Similar to the brain-dead postmodernists who insist that theory has no value, because "it's all theory".
All he did was act contrarian in a very adolescent manner - the kind of numbskull pigheaded idiot logic I expect from a dull second year university student - the kind I normally give a C- and a recommendation to do some follow up research to get the grade up.
RS
Shoes for Industry. Shoes for the Dead.
Gas is going up in price. You can expect $4 or even $5 per gallon in the not too distant future. As this climbs, standard vehicles will become more and more expensive relative to hybrids. In addition you mention 100,000 miles, but that is low. Most modern cars are good for 200,000 miles or more. There are Priuses that have over 300,000 miles on them on the road today.
A $25,000 50 MPG Prius, run for 200,000 miles at $3 per gallon will cost you $12,000 in gas. Your $15,000 30 MPG Corolla will cost you $20,000 in gas. The Prius would cost you only a net $2,000 more in this scenario, and that does not include the unscheduled maintenance cost penalties you pay (see below).

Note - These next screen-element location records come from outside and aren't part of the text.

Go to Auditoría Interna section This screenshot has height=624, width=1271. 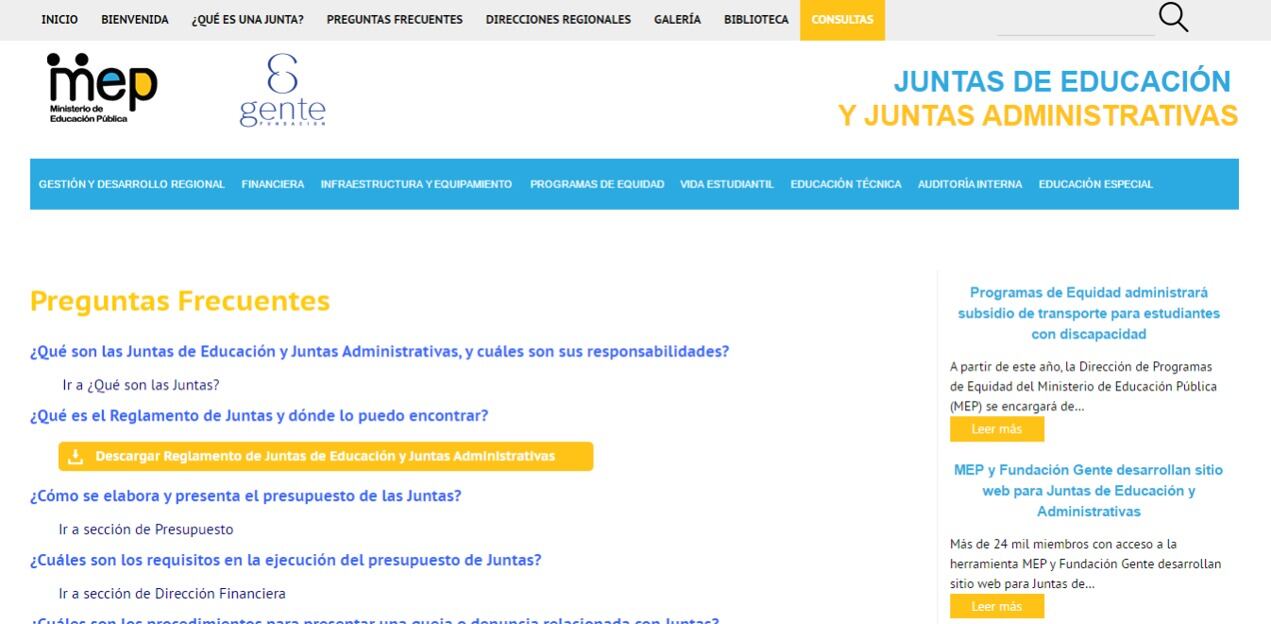[969, 184]
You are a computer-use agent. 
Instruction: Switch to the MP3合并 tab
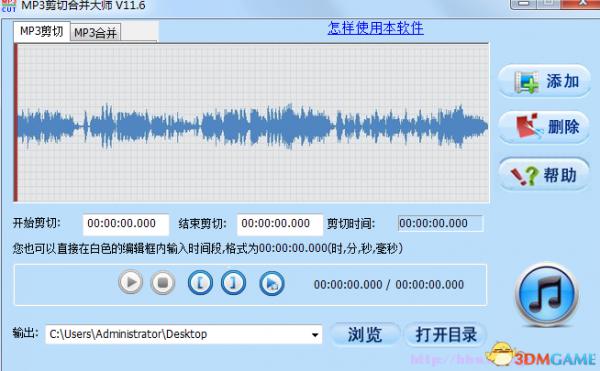(x=95, y=33)
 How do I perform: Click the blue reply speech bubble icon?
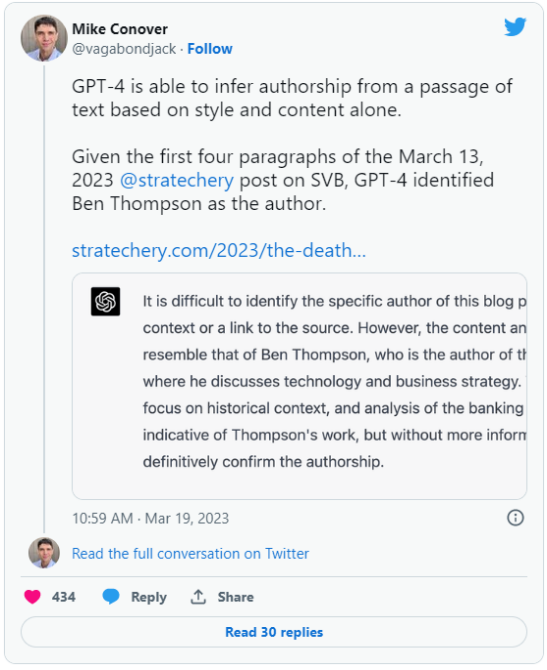111,597
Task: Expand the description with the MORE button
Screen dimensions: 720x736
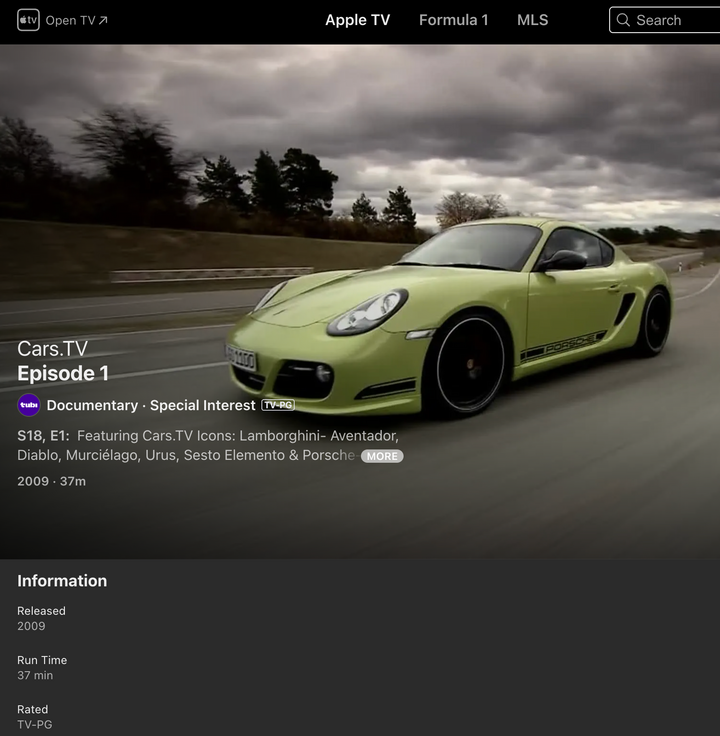Action: 382,456
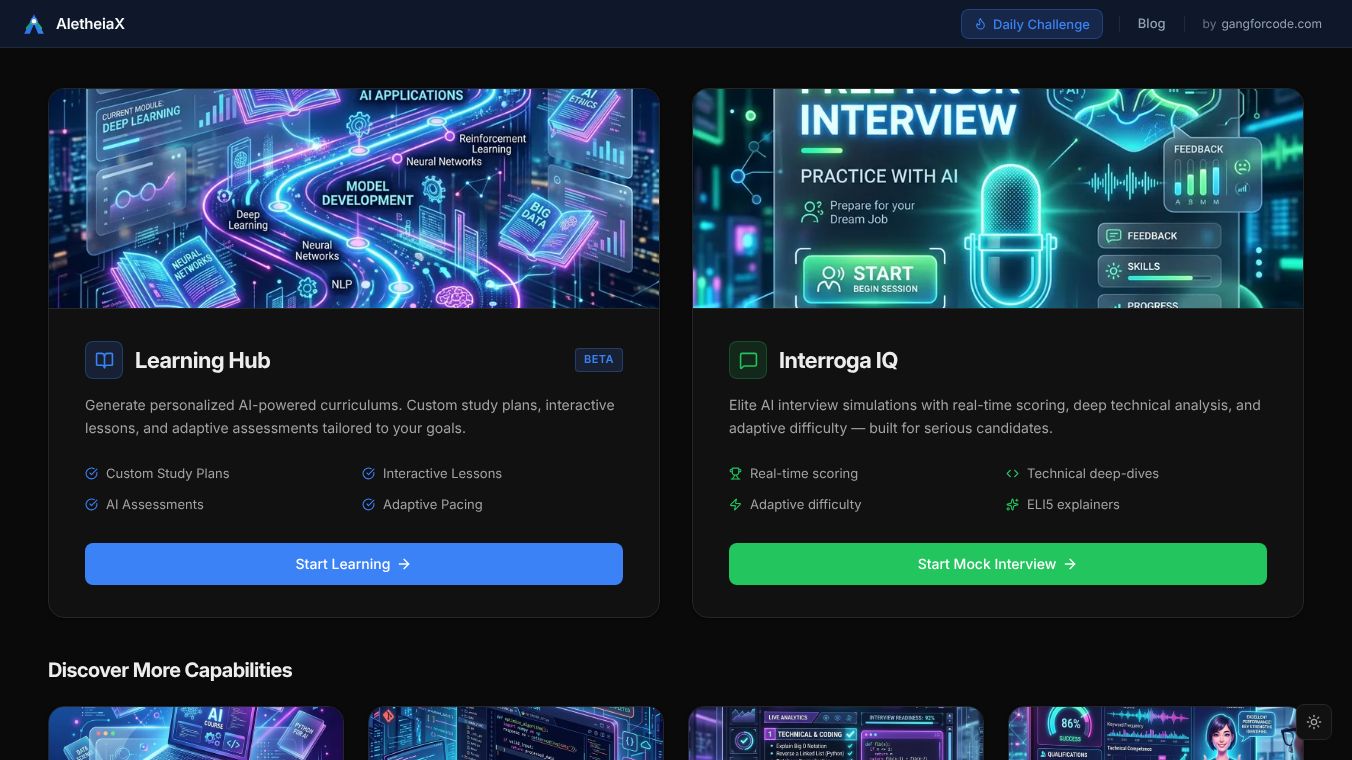The width and height of the screenshot is (1352, 760).
Task: Open the Blog menu link
Action: pos(1151,24)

If gas goes to $4 per gallon it is about $17K vs. $27K, making the Prius a wash. If it goes over $4 per gallon, the Prius is cheaper.
As hybrids become more effecient and cheaper, these numbers will dramatically swing against owning a regular car. A 300 mpg hybrid like the article mentions that costs $30,000 will only cost $2,000 to $4,000 in gas over the lifetime of the car even at $5 per gallon. Such a car is free in comparison to the cost of the Corolla. You would literally save in the low tens of thousands of dollars by buying the 'more expensive' hybrid.
There is another big factor. Scheduled maintenance costs on hybrids are about in line with regular cars, but their unscheduled maintenance costs tend to be much lower. Cab companies and fleets like this one are starting to publish the reliability and maintenace results of using hybrids. The data is still sketchy, but even with the early hybrids (2001 models or so) that these sets of data apply to, the data indicates that you can save from $1 to $2 per 50 miles (very rough estimate) or so in unscheduled maintenance costs (ie, unexpected repair costs) over the life of the vehicle for a good hybrid vs. a regular IC vehicle. In other words, if you drive 200,000 miles you, statistically speaking, save about (200,000/50)*(1 to 2) = $4,000 to $8,000 over the lifetime of the car. Now that is a statistical average of course, and you might get a car that costs you almost nothing over that time. But that again you might not.
Hybrids are also holding their value much better than regular cars. You don't take a huge hit to the value of a hybrid just becuase you drove it off the lot. Go look around you'll find used Priuses going for almost as much as new ones.
Finally, I'll point out that Toyota (since we compared Corolla to Prius) no longer makes or sells regular IC cars in Japan. It's hybrid only. They are only making their older cars for America and some other markets, but they have already shown that they consider all non-hybrid lines to be end-lined soon.
In short I would not buy a high-end new IC car today. If you're not ready for a hybrid or you don't drive enough for it to make economic sense to you, then do your best to buy a cheaper used regular car and wait. In the next few years you will see IC cars fall out of favor. For a period of time IC cars will become dirt cheap as demand for them drops through the floor, making the greatest buyers market in history for IC cars. Then IC cars will all but disappear. It's a pretty standard model for technology that has reached the end of the line.